Guyana is viewed as a transshipment point for cocaine going to Europe and North America, and according to the Ambassador, the establishment of the office in Guyana is not an automatic process.
“… part of a process for DEA working, they like to have a vetted unit which they are confident they can work with and share sensitive information with and really work in elevated partnership. So I think that is one of the core building blocks to getting DEA here,” Hardt told reporters following the recent signing of the Third Amendment to the Letter of Agreement on Narcotics Control and Law Enforcement between Guyana and the US.
Hardt noted that the vetting process would include ranks being screened via lie detector tests and background checks.
The Ambassador explained that there have been some delays in getting the DEA here due to budgetary issues faced in the US; however, he noted that they are currently in the process of overcoming this hurdle.
In an interview with the media earlier this year, Ambassador Hardt had explained that there was discussion on the DEA in December. He said that the delay in establishing the DEA here is because of budgetary constraints and getting approval on the US side. Nevertheless, the Ambassador had pointed out that despite the US not having a DEA presence in Guyana, the country has been covered by the DEA office in Trinidad for some time. The Ambassador noted that US DEA officials work closely with the Guyana Police Force and other law enforcement agencies.
“We have excellent relations that have been going on for some time, so even though we don’t physically have an office here, we have DEA officers who are in the country regularly, liaising and trying to build cases, cause that’s what DEA really brings to the table: its ability to build cases against major traffickers,” the Ambassador had stated.
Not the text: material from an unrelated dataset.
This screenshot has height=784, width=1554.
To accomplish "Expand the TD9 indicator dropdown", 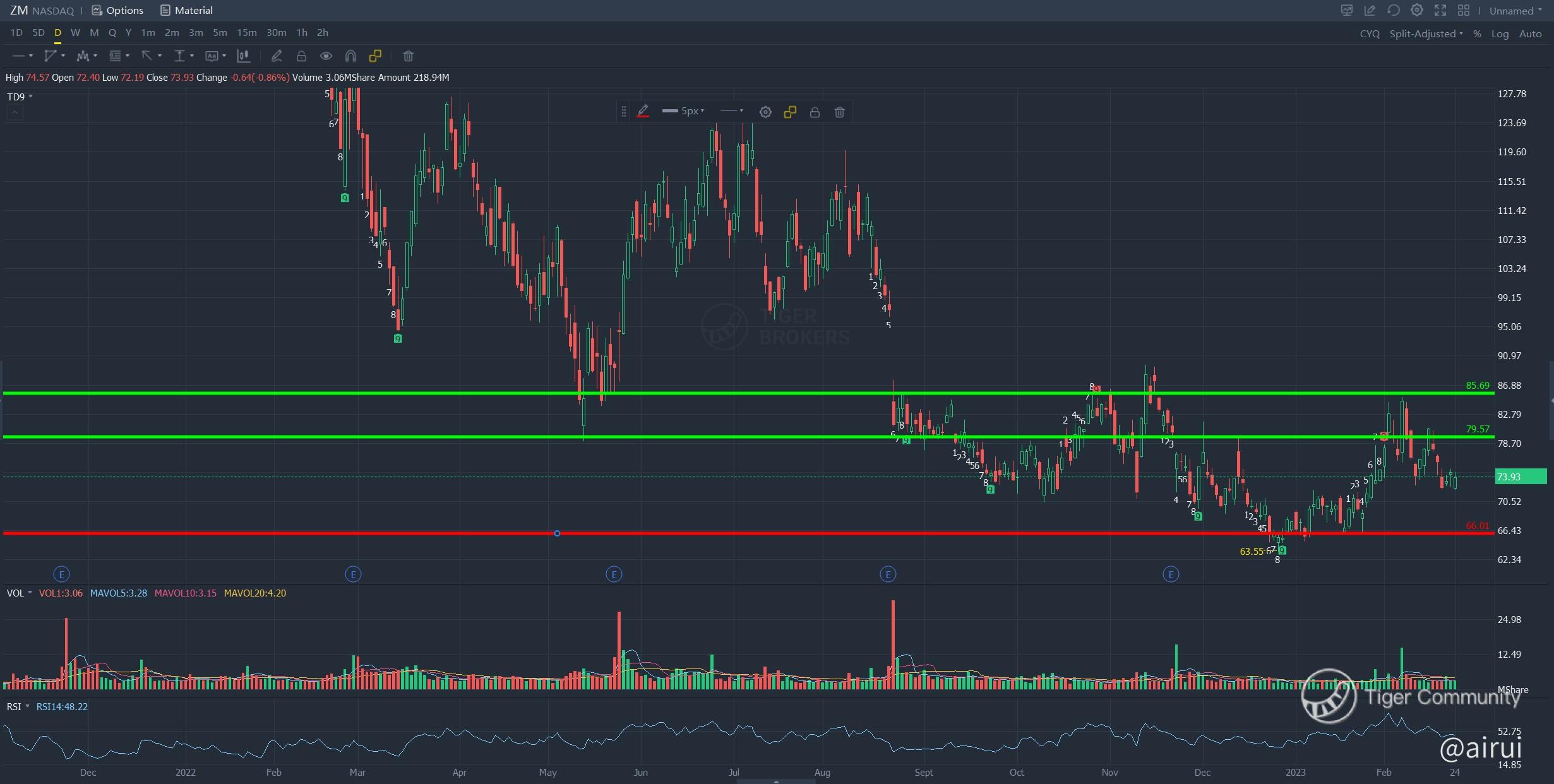I will pyautogui.click(x=30, y=97).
Hardt, whose tenure in Guyana will be up soon, explained that from the time he was posted to Guyana, he has made it a priority to lobby for a DEA office here and has managed to make some headway.
The US Ambassador clarified that the non-implementation of the US DEA office here has nothing to do with any hindrance from the Government, but has to do mainly with sourcing resources and processing.
“When you see drug trends around the region, around the world, certainly, we think there is value in having a stronger DEA presence here,” Hardt stated. On the other hand, Foreign Affairs Minister Carolyn Rodrigues-Birkett had reassured of the Government’s commitment and support for the establishment of a US DEA office in Guyana. She had told the media that “we are ready on our side to do whatever we have to do to get the DEA office here.”
Drug master plan
Meanwhile, commentators have often blamed the lack of a proper drug master plan as one of the factors contributing to the drug problem. Guyana’s last drug plan expired in 2009. Asked for an update on the document, Rohee related that the plan is currently at the level of his Ministry where final changes are being made.
The Minister explained that the plan will be submitted to Cabinet for approval before it is released to the public. Rohee has previously stated that the final draft of the plan was slated for completion in March 2014.
He had noted too that consultations were held with the various stakeholders, including law enforcement units and Non-Governmental Organisations (NGOs) in an effort to garner their inputs.